--- /dev/null
+==================================
+CephFS Dynamic Metadata Management
+==================================
+Metadata operations usually take up more than 50 percent of all
+file system operations. Also the metadata scales in a more complex
+fashion when compared to scaling storage (which in turn scales I/O
+throughput linearly). This is due to the hierarchical and
+interdependent nature of the file system metadata. So in CephFS,
+the metadata workload is decoupled from data workload so as to
+avoid placing unnecessary strain on the RADOS cluster. The metadata
+is hence handled by a cluster of Metadata Servers (MDSs).
+CephFS distributes metadata across MDSs via `Dynamic Subtree Partitioning <https://ceph.com/wp-content/uploads/2016/08/weil-mds-sc04.pdf>`__.
+
+Dynamic Subtree Partitioning
+----------------------------
+In traditional subtree partitioning, subtrees of the file system
+hierarchy are assigned to individual MDSs. This metadata distribution
+strategy provides good hierarchical locality, linear growth of
+cache and horizontal scaling across MDSs and a fairly good distribution
+of metadata across MDSs.
+
+.. image:: subtree-partitioning.svg
+
+The problem with traditional subtree partitioning is that the workload
+growth by depth (across a single MDS) leads to a hotspot of activity.

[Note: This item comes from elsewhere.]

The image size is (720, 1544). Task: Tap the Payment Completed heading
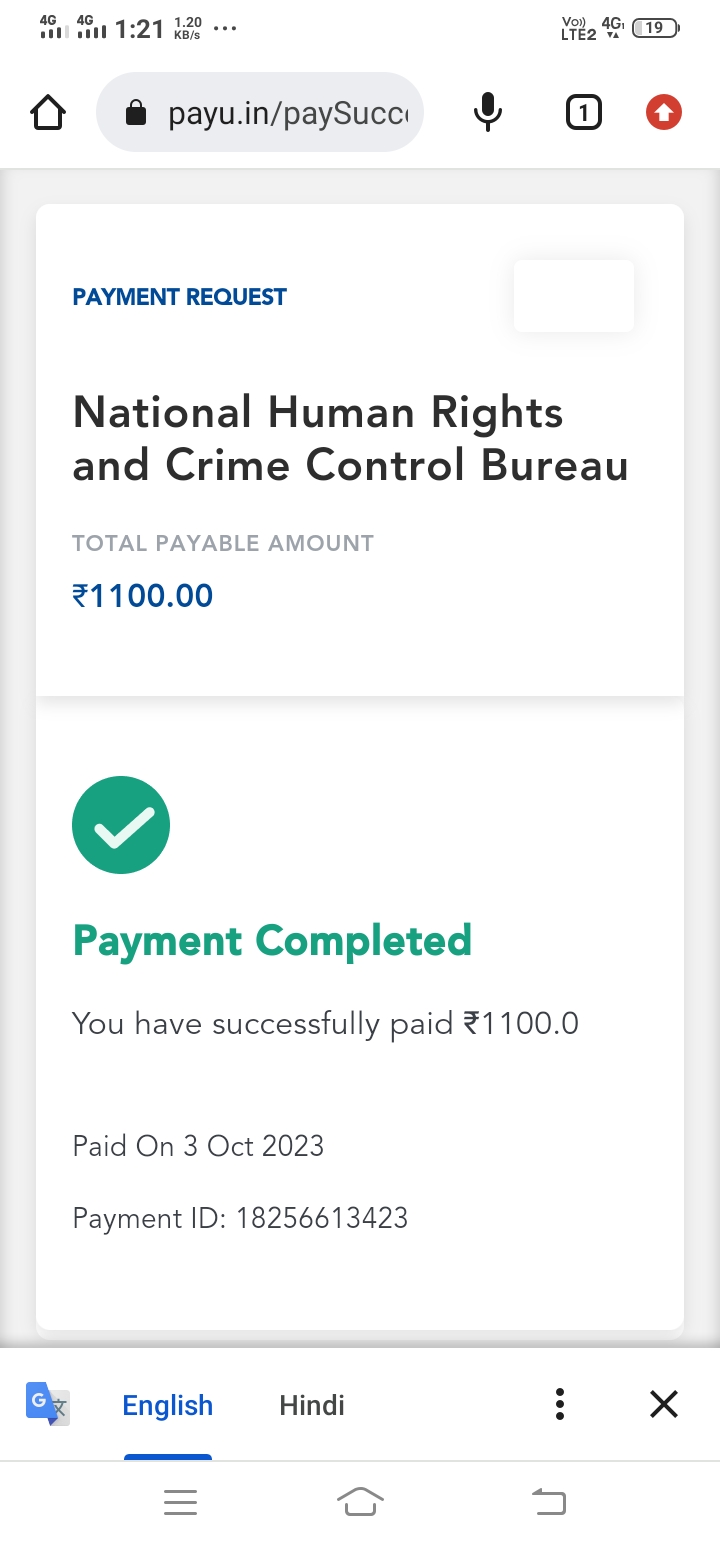[272, 941]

+This results in lack of vertical scaling and wastage of non-busy resources/MDSs.
+
+This led to the adoption of a more dynamic way of handling
+metadata: Dynamic Subtree Partitioning, where load intensive portions
+of the directory hierarchy from busy MDSs are migrated to non busy MDSs.
+
+This strategy ensures that activity hotspots are relieved as they
+appear and so leads to vertical scaling of the metadata workload in
+addition to horizontal scaling.